Exercise data
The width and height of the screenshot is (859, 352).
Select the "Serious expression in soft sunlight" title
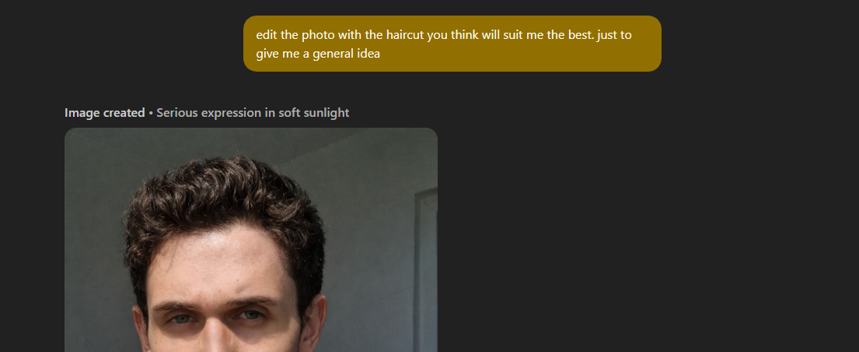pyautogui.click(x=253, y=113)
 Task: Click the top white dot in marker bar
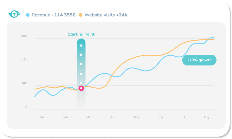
---
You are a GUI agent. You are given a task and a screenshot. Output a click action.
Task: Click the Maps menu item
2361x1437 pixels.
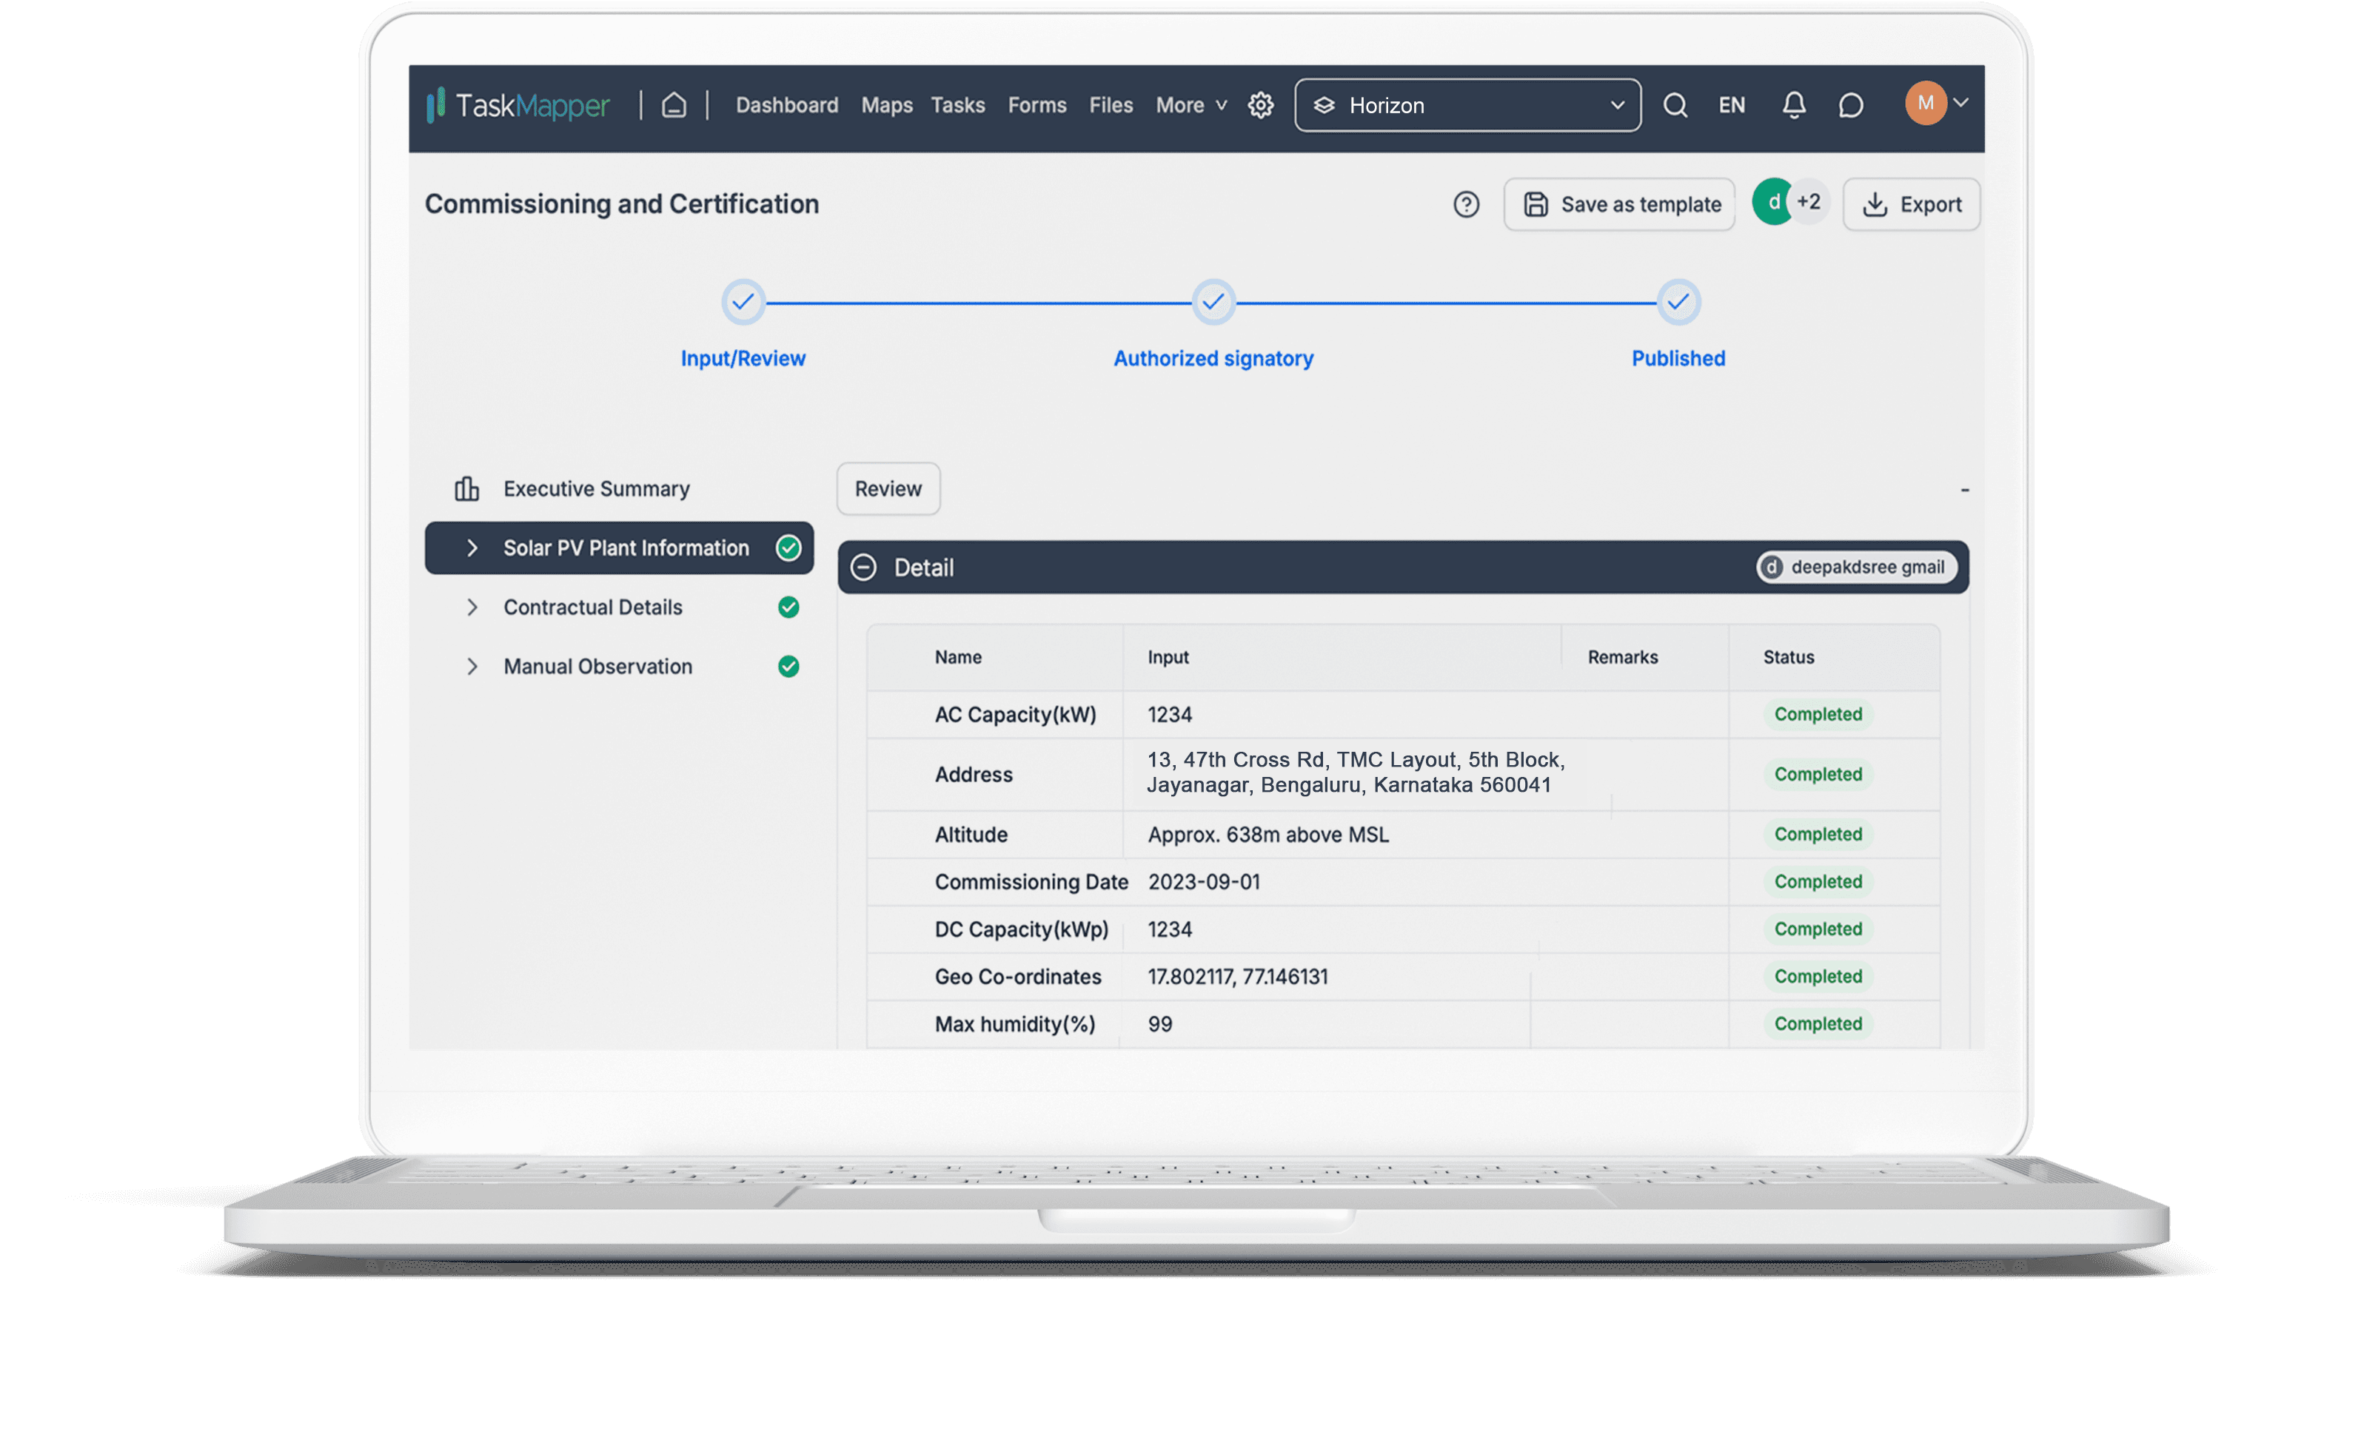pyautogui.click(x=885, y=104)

The problem
Keep only those lines of the records that hold "screenshot", and return them.

Answer to the problem
The width and height of the screenshot is (859, 352).
You are a GUI agent. You are given a task and a screenshot. Output a click action.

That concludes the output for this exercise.